Originally published September 16, 2019

By Ian Sherr

If you’re a hardcore Apple fan, you may start feeling a pull on your wallet, and I’m not just talking about the new iPhone 11 Pro Max introduced last week. In addition to its iCloud storage service and Apple Music, the company is now pitching a new Apple TV Plus video streaming service, the Apple News Plus service and its family-focused Apple Arcade gaming service — and suggesting that you sign up for the shiny Apple Card to pay all those subscription fees, of course.

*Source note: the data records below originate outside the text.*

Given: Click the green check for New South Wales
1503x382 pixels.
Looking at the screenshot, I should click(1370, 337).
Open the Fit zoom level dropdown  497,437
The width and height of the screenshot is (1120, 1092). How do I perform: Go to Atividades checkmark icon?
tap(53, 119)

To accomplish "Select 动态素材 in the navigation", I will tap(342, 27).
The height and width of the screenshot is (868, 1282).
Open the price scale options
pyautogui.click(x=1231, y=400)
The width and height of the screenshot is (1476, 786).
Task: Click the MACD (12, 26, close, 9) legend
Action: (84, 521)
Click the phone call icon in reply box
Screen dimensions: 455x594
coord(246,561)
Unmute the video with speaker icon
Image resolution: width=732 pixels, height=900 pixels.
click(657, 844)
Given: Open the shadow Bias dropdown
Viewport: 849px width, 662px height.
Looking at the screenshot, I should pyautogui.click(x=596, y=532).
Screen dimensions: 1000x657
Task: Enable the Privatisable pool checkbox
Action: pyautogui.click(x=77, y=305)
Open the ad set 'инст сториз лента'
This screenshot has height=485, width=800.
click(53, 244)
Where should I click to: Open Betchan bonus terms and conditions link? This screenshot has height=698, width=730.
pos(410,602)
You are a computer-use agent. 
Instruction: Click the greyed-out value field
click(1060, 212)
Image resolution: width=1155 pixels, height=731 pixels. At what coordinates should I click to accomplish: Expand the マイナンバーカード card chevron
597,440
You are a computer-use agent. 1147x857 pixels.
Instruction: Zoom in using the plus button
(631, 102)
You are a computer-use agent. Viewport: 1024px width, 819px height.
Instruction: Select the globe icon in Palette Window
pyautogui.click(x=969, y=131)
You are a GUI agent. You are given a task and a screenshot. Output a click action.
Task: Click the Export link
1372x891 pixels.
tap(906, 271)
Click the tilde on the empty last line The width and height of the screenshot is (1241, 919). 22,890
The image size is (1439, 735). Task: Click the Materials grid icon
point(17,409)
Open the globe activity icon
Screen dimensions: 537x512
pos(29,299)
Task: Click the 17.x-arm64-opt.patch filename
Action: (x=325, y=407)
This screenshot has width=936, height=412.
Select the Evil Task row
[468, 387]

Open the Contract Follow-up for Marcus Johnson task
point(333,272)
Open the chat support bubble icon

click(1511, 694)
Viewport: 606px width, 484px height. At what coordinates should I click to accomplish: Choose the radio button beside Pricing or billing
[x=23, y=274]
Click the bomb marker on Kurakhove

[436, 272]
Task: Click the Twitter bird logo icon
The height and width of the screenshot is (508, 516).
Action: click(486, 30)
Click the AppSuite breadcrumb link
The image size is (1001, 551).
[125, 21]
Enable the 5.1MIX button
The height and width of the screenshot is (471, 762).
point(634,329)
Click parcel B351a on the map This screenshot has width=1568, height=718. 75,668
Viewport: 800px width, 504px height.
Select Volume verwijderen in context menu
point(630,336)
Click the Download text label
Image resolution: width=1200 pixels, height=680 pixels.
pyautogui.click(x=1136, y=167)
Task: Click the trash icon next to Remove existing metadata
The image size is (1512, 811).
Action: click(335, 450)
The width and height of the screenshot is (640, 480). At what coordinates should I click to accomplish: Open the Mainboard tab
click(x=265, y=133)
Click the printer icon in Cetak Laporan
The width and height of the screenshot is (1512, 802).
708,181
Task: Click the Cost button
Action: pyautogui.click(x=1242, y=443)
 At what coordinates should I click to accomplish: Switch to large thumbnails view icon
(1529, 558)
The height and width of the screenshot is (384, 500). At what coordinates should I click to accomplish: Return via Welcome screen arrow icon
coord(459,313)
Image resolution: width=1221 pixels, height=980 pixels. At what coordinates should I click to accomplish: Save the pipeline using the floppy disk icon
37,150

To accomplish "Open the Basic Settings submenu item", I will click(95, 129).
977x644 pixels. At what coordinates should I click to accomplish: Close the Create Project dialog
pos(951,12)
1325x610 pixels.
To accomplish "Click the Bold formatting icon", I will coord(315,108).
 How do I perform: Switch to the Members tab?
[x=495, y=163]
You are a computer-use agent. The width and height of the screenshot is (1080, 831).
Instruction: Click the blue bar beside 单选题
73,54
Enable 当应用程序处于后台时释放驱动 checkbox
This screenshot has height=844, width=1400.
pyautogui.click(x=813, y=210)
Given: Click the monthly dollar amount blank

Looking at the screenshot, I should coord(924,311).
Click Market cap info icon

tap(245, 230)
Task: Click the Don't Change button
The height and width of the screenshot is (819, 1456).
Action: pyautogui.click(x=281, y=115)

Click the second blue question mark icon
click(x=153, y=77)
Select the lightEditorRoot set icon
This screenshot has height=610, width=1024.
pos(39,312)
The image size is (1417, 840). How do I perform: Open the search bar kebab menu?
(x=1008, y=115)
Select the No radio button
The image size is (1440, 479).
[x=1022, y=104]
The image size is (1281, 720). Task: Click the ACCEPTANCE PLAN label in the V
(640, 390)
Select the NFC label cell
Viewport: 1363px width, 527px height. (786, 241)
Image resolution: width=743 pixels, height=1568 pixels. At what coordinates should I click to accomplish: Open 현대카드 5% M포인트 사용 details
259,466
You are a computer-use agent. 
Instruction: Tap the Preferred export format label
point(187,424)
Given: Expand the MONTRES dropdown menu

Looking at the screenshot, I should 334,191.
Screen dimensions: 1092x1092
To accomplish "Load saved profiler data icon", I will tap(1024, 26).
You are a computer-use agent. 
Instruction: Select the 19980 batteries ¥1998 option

Welcome to the world of monthly subscriptions, which has been going into overdrive over the past year. Google asks you to pay $20 or more a year for extra storage for your photos, videos and emails. Amazon charges $119 a year for its Prime shipping, video and music service. Hulu, Disney, HBO and even World Wrestling Entertainment are pushing streaming TV services that start as low as $6 a month. And don’t forget Sony, Microsoft and Nintendo, which offer monthly subscription gaming services too.

Even so, Apple says that when it comes to its new $5 a month gaming service, to go live by Thursday, it’s thinking different.

It’s also giving away the first month free.

“We’ve joined forces with the world’s most innovative game developers to push the boundaries of what’s possible,” said Tim Cook, Apple’s CEO, during a presentation at the company’s headquarters last week.

Apple Arcade, the company said, will offer more than 100 games ranging from kid-friendly to better-for-adults, and they won’t charge for extras after you download them. The games will also work with Apple’s Mac computers, iPads and iPhones

“These games cover so many genres and play styles, so everyone can count on finding games they love,” said Ann Thai, a product lead for Apple’s App Store.

Apple getting in on the subscription business isn’t a surprise. Apple gets only about 20% of its sales from services today. And Cook said last year that even though Apple made its name selling gadgets — the iPhone, the iPad, the Mac and all those AirPods — these new services will be its next big thing.  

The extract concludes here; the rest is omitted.